Além disso, Bueno avaliou o ano de 2005 como um ano “tumultuado”, especialmente para os empresários.

[...] Ao recapitular os acontecimentos no mundo, o que se vê é uma série de fusões, aquisições, reestruturações, falências, entrada e saída de empresas do Brasil, negociações difíceis entre companhias no exterior. Mas, particularmente para o setor calçadista, foi um ano difícil. Perdemos um

espeço internacional muito grande e, com baixo poder aquisitivo, estamos perdendo também o mercado interno. Não existe nada mais

desagradável do que ver nos noticiários que empresas estão fechando, dispensando inúmeros funcionários e ver o desespero das pessoas que perderam o emprego. A comitiva que esteve recentemente em Brasília foi mostrar essa realidade ao presidente Lula, que começou sua carreira no Sindicato dos Metalúrgicos e sabe muito bem o que significa a estabilidade de uma empresa para o trabalhador [...] (grifo nosso) (EXCLUSIVO, 18/01/2006, nº 2300, p. 19).

Já em 2012 deparamo-nos com um cenário bem diferente.
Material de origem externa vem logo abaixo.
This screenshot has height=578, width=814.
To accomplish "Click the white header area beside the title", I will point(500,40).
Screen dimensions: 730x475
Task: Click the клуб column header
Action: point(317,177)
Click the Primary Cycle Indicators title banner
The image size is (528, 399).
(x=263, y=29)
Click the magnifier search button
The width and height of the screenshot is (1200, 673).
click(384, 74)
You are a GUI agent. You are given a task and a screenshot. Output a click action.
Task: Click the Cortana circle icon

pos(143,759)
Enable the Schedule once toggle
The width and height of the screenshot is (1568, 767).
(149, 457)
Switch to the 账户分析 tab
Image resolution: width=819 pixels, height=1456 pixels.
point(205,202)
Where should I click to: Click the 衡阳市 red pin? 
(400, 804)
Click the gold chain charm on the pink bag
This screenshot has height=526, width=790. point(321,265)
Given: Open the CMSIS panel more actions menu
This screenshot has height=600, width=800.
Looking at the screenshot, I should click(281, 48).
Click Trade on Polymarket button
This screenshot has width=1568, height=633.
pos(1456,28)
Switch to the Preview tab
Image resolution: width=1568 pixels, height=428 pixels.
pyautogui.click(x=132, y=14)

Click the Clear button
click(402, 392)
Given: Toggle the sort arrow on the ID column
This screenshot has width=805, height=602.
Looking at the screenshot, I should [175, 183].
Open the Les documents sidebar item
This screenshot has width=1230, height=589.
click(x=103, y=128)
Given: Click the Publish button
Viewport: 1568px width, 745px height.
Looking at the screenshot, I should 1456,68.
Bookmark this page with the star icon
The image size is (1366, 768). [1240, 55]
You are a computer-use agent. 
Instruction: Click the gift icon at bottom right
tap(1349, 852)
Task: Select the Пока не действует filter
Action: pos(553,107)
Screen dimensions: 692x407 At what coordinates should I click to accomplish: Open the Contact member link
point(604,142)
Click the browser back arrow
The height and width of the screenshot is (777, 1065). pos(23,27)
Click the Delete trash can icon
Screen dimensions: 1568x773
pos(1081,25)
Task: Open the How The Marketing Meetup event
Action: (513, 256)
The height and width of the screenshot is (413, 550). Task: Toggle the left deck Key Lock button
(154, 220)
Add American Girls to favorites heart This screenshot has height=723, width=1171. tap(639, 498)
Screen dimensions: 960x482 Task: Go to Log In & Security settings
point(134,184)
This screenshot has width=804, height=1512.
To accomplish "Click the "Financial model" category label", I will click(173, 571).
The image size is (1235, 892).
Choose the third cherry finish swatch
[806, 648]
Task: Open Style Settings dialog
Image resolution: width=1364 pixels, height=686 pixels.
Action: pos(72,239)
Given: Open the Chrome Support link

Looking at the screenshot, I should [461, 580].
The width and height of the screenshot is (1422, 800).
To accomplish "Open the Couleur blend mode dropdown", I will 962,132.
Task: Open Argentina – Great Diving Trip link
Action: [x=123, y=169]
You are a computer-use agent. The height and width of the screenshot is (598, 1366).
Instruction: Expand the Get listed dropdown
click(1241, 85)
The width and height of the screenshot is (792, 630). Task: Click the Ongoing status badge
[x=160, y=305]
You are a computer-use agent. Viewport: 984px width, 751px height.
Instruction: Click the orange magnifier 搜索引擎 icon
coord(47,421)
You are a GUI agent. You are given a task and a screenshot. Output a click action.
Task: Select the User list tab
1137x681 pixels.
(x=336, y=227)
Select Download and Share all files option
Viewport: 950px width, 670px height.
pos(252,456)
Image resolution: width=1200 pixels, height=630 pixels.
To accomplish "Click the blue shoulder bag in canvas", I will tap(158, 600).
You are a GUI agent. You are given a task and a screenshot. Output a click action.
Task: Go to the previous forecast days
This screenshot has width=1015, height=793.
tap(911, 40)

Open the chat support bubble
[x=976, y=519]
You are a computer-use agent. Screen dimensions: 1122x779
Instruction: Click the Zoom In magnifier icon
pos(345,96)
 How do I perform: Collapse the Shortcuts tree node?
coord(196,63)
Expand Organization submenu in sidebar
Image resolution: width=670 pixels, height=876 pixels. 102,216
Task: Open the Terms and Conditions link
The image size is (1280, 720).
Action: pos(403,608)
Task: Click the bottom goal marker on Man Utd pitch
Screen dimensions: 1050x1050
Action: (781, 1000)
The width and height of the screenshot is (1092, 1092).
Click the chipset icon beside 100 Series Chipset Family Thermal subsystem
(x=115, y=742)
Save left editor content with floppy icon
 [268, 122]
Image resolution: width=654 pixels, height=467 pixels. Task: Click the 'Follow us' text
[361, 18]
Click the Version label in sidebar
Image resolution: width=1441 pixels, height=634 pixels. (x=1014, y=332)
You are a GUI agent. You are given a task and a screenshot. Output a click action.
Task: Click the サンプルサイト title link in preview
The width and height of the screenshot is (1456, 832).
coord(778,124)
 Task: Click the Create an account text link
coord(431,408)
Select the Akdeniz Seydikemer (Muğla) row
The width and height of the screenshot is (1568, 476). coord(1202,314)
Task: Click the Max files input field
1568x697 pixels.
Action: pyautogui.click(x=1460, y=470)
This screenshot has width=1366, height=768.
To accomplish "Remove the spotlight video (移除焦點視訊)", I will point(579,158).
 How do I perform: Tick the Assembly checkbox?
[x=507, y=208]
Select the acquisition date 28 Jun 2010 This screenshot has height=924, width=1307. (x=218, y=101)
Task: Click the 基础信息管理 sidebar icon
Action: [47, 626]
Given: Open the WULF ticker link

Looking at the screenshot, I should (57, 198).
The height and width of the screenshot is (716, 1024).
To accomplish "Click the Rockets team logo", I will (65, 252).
Conforme informações reveladas pela revista Lançamentos, a indústria calçadista foi mais uma a ser beneficiada com crescimento da classe C, que aqueceu o mercado interno em 2012. “[...] O setor produziu 864 milhões de pares, atingindo R$ 23,9 bilhões, alta de 9,6%, em relação a 2011, segundo o Relatório Setorial da Indústria de Calçados do Brasil, elaborado pelo Instituto de Estudos e Marketing Industrial (IEMI) [...]” (LANÇAMENTOS, 2012, p. 7).

De acordo com Abdala Jamil Abdala, na época diretor da Associação Brasileira de Calçados (Abicalçados) e presidente da Francal (Feira Internacional da Moda em Calçados e Acessórios), havia ainda a tendência das vendas internas no segundo semestre serem ainda maiores. “A expectativa é que as vendas no varejo cresçam entre 6% e 7% após julho. Com o varejo em alta, a indústria também aumenta a produção”, diz.

Tanto a bibliografia consultada, quanto as análises das nossas fontes de pesquisa e das entrevistas realizadas com os dirigentes, ex-dirigentes dos sindicatos da indústria de Franca Birigui e Jaú, assim como empresários e ex-empresários do setor, indicaram o crescimento das oportunidades que o mercado interno passou a oferecer para a indústria calçadista, mesmo tendo momentos de “altos e baixos”, chamando a atenção para o fato de que o mercado interno de fato teve relevante papel na recuperação e manutenção da indústria calçadista de modo geral, especialmente no que tange às micro e pequenas empresas.